PASSAGE PROVIDED:
::::::

And now, to consider the effect which such a Confederate success would have in the North: I do not allude to the effect it would have had upon the wishes and plans of President and Cabinet, upon the views of the Congress, nor upon the arrangements of politicians and the patch work of their conventions, but to the direction it might have given the popular mind and the popular feeling. Men who were then serving in the Confederate army, know little, of course, of the temper of the Northern people, at that time, but many were impressed with the idea, then, strengthened by conversation with Northern men since, that, if ever the Northern people doubted of subjugating the South, it was at that period.

::::::

PROBLEMS TO WORK ON:
**A.** Please output the records below as a JSON list of strings, one string per line, with blank lines skipped and the pictures left out.
**B.** Write what comes next in the passage on Northern popular feeling during the Civil War.

::::::

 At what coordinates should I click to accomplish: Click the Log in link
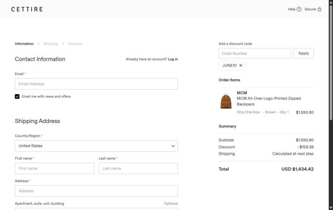172,59
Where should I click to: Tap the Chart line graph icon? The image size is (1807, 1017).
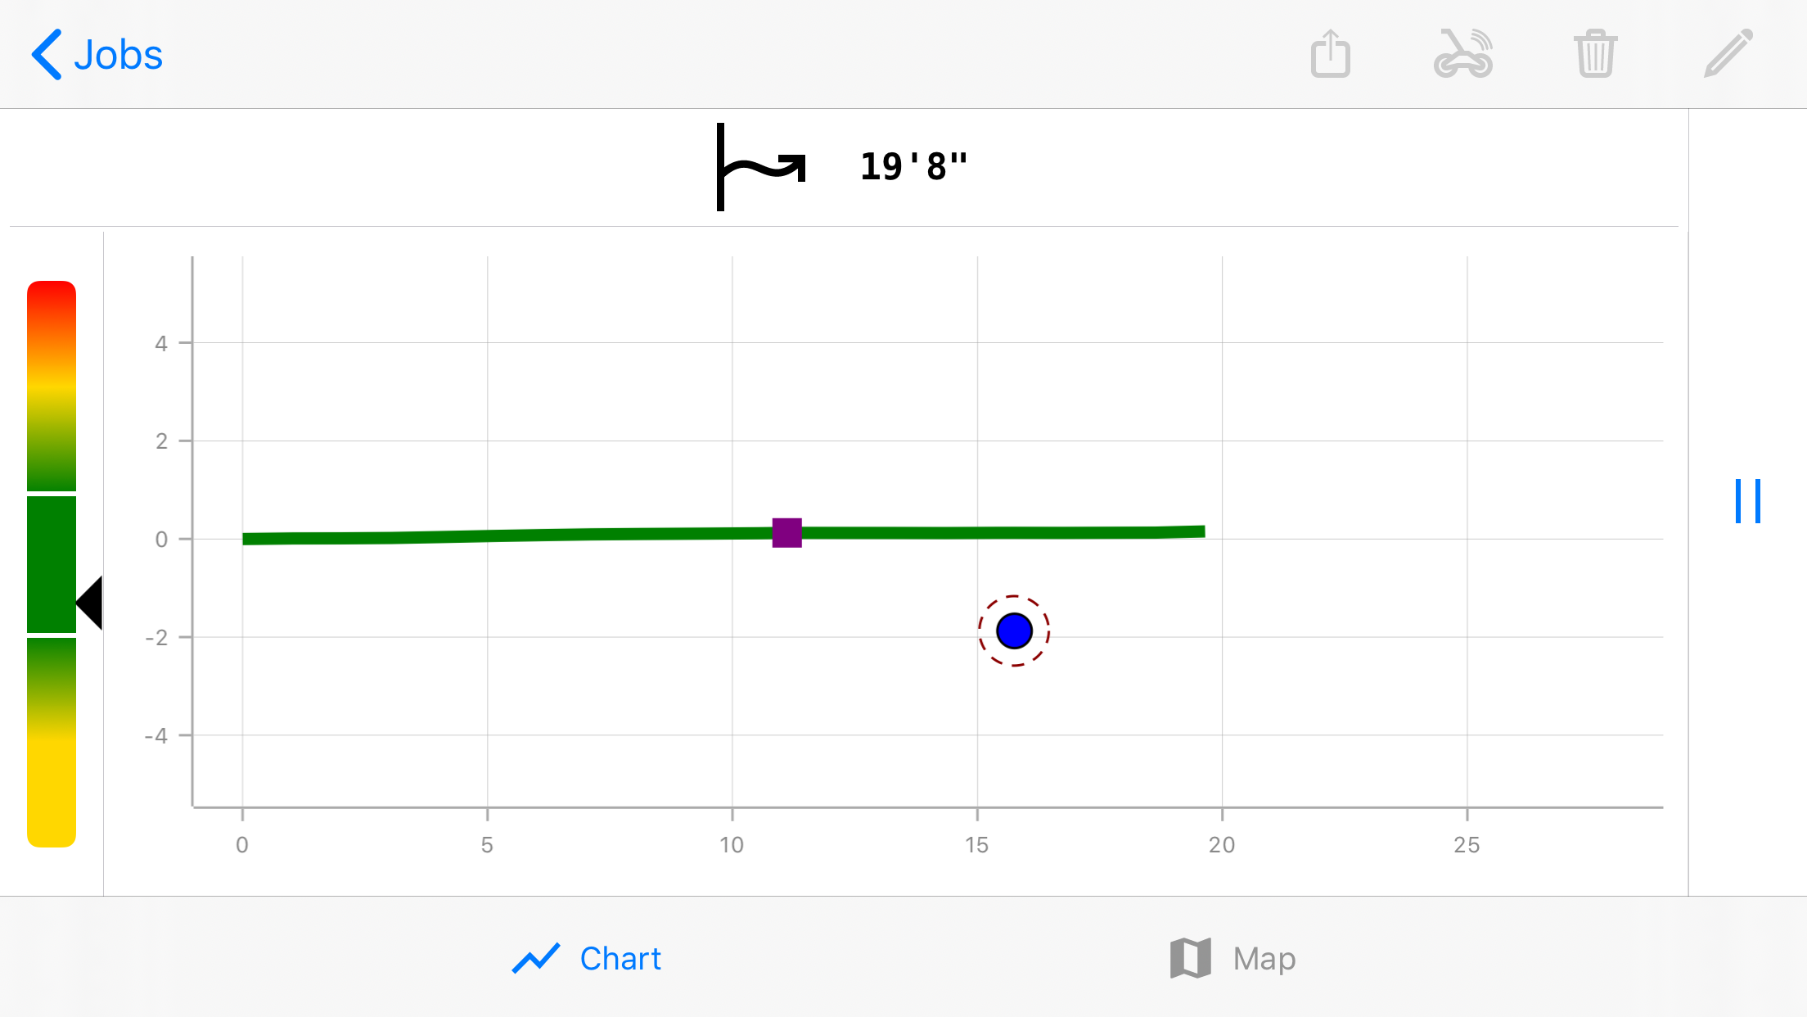(536, 958)
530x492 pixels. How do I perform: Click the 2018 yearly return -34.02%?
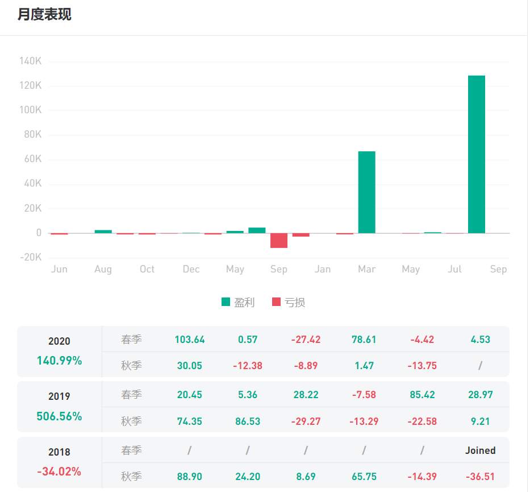click(x=59, y=472)
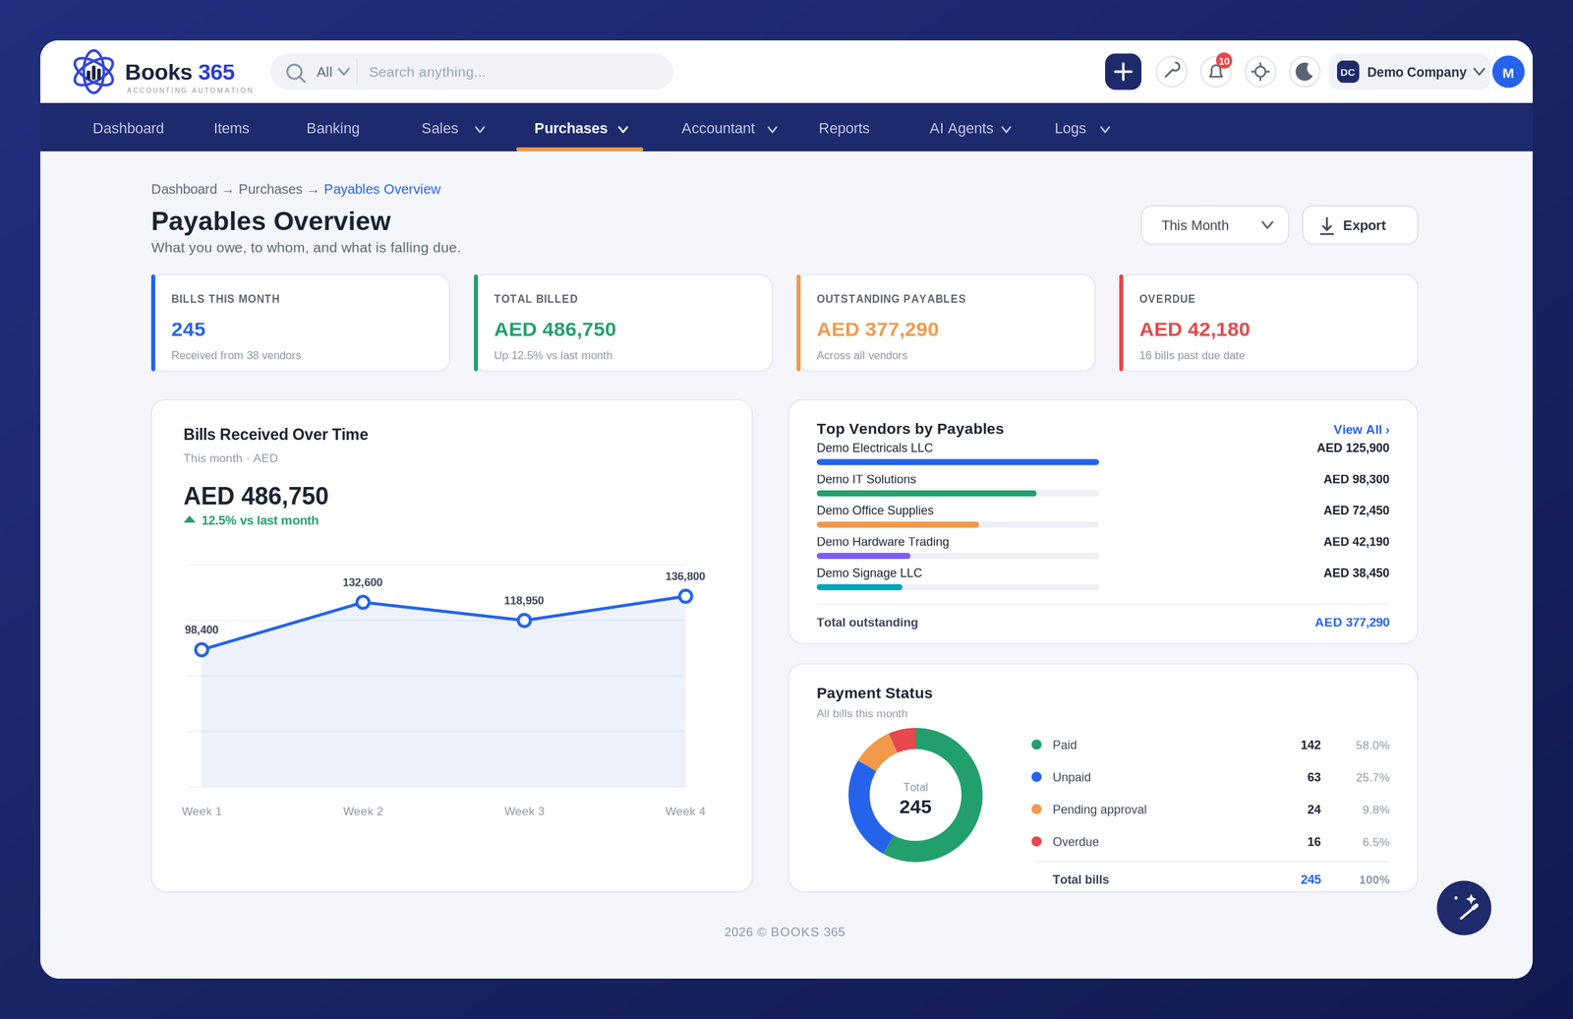Click the Week 2 chart data point
1573x1019 pixels.
point(363,602)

::::::

SOLVED TASKS:
**A.**
[
  " At what coordinates should I click to accomplish: Click the Log in link",
  "172,59",
  "Where should I click to: Tap the Chart line graph icon? The image size is (1807, 1017).",
  "(536, 958)",
  "530x492 pixels. How do I perform: Click the 2018 yearly return -34.02%?",
  "click(x=59, y=472)",
  "Click the Week 2 chart data point",
  "1573x1019 pixels.",
  "point(363,602)"
]

**B.**
Immense efforts had been made, immense sums had been expended, immense armies had been sent against them, and still the Southern people were unconquered, defiant, and apparently stronger than ever. Would it have been possible to strengthen this doubt into a conviction that the attempt to subdue the Southern people was hopeless, and the war had better be stopped? Volunteering was no longer filling the Federal armies. Now, if the Confederate arms had been incontestably triumphant, from the Potomac to the Ohio, if Northern territory had been in turn threatened with general invasion, and if the option of continuing a war, thus going against them, or making peace, had been submitted at the critical moment to the Northern people, how would they have decided? Would they have encouraged their Government to draft them – or would they have forced the Government to make peace? The matter was, at any rate, sufficiently doubtful to make it worth while to try the experiment. When that scare passed off, it is the firm conviction of more than one man who "saw the war out" that the last chance of Confederate independence passed away.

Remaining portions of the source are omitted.